A more general unchecked(Function<? super E, RuntimeException> wrap, f) is also provided that allows you to wrap your exception however you wish, or you can use unchecked(f) to simply wrap it in a RuntimeException.

But Stream.map takes a Function!

I'm glad you noticed that! Any net.mintern.functions interface that has the same signature as a Java interface extends the Java one, meaning that you can just plug it right in! For example:

  • NilToNil extends Runnable
  • ObjIntToNil<T> extends ObjIntConsumer<T>
  • ObjObjToObj<T, U, R> extends BiFunction<T, U, R>

and so on. There is one exception: as of 2.0, NilToObjE<V> doesn't extends Callable<V>, as this breaks lambda type inference. See #2.

bind

In case that's not enough, every non-nullary function provides both static and instance bind and rbind methods. If you are tired of this pattern:

hexStrings.mapToInt(hexString -> Integer.valueOf(hexString, 16))

then you can replace it with:

hexStrings.mapToInt(ObjIntToInt.rbind(Integer::valueOf, 16))

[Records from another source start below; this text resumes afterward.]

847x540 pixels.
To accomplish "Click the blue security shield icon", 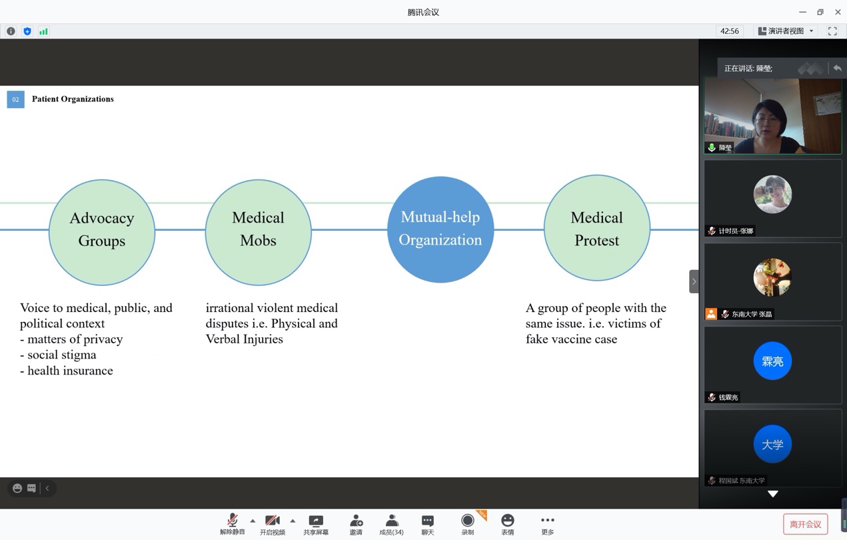I will pos(27,31).
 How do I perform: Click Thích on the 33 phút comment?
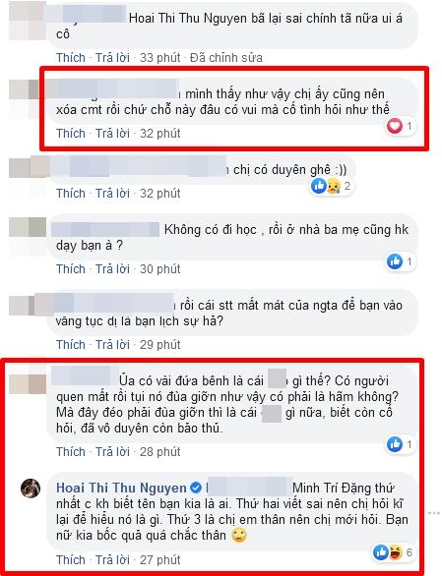click(71, 58)
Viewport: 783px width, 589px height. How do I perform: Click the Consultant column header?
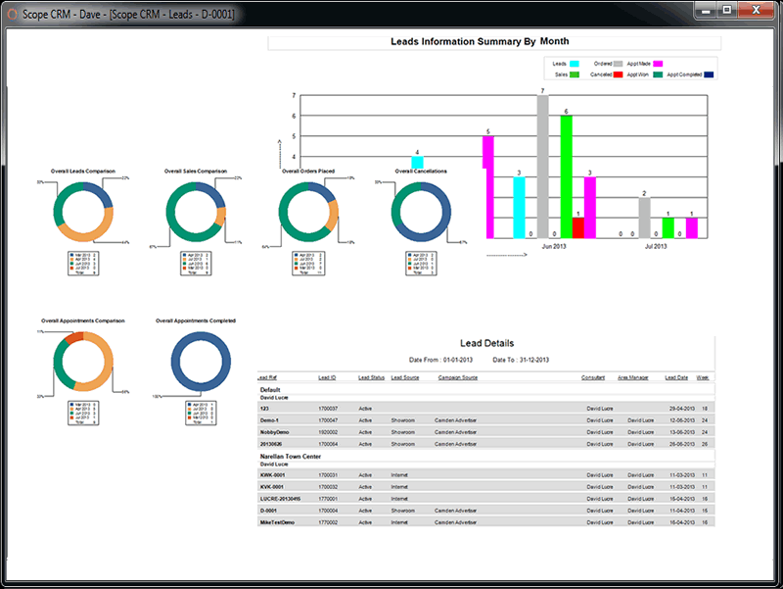593,377
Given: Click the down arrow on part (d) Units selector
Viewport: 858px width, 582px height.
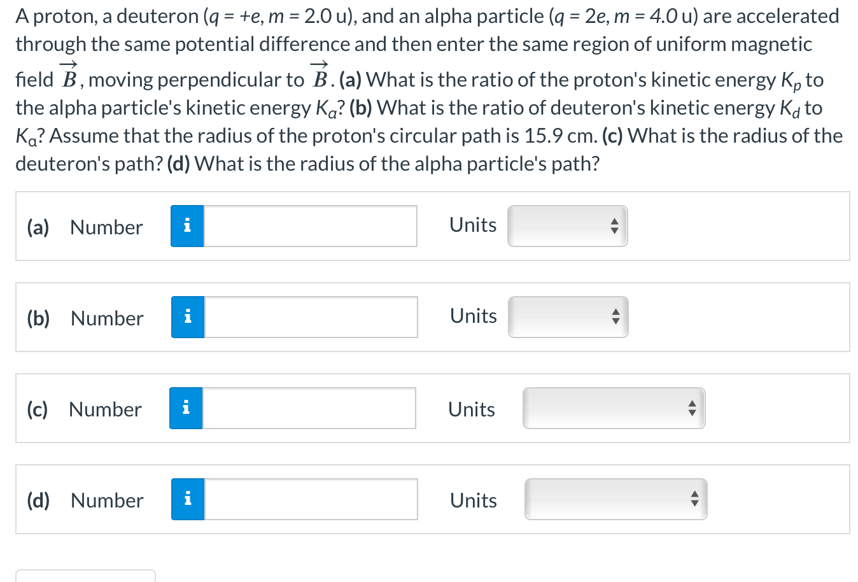Looking at the screenshot, I should 694,504.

It's not a huge win in this case, but perhaps you'll find places where it is!

Sensible packaging

As you might imagine, providing all of these type combinations results in an explosion in the number of classes. In order to avoid pulling in so many functions that you are unlikely to use, I've split them up as follows:

  • nullary (20 classes): checked and unchecked functions to produce every type (a la Java's Suppliers)
  • unary-core (48 classes): 1-argument functions that accept int, long, double, or Object, returning void, boolean, int, long, double, or Object. The unchecked unary-core functions correspond to Java's Function and Predicate types.
  • unary-extended (96 classes): unary-core, but with boolean, byte, char, and float arguments and return values
  • unary-all (36 classes): all of unary-extended, plus short types (because who uses short?)
  • binary-core (192 classes): like unary-core, but for 2-argument functions (includes replacements for BiFunction, ObjIntConsumer, BiPredicate, etc.)
  • binary-extended (960 classes): you get the idea
  • binary-all (468 classes)
  • ternary-core (768 classes): exactly what you think it is
  • ternary-extended (8448 classes): not a typo!
  • ternary-all (5364 classes)

Only pull in what you need!

Note that every extended package pulls in its corresponding core package, in addition to the other extended packages that take fewer arguments. Likewise, all pulls in extended. This means that a dependency on binary-extended will also pull in binary-core, unary-extended, unary-core, and nullary.

Contributing

I will happily accept Pull Requests. If you have any questions, ask away.

Building

In the root directory, run mvn install. That will build everything.

Where are all the source files?

For this project, I used an ancient-but-solid (by modern standards) template language called FreeMarker to provide a template that generates all of the source. A handy FreeMarker PreProcessor (FMPP)—in conjunction with an FMPP Maven plugin that I came across on Stack Overflow—turns that template into thousands of Java source files.

Some data definitions are in semicolon-delimited (scsv!) files in the FreeMarker configuration, but most of the logic for generating everything is in a single template file: Functions.java.ft.

What's next?

I'll be using this library to build out modern Pair and Triple libraries, Either types, Collection and Stream (and BiStream and TriStream) enhancements, and more. If you like this library, keep an eye on the mintern-java organization for new ones!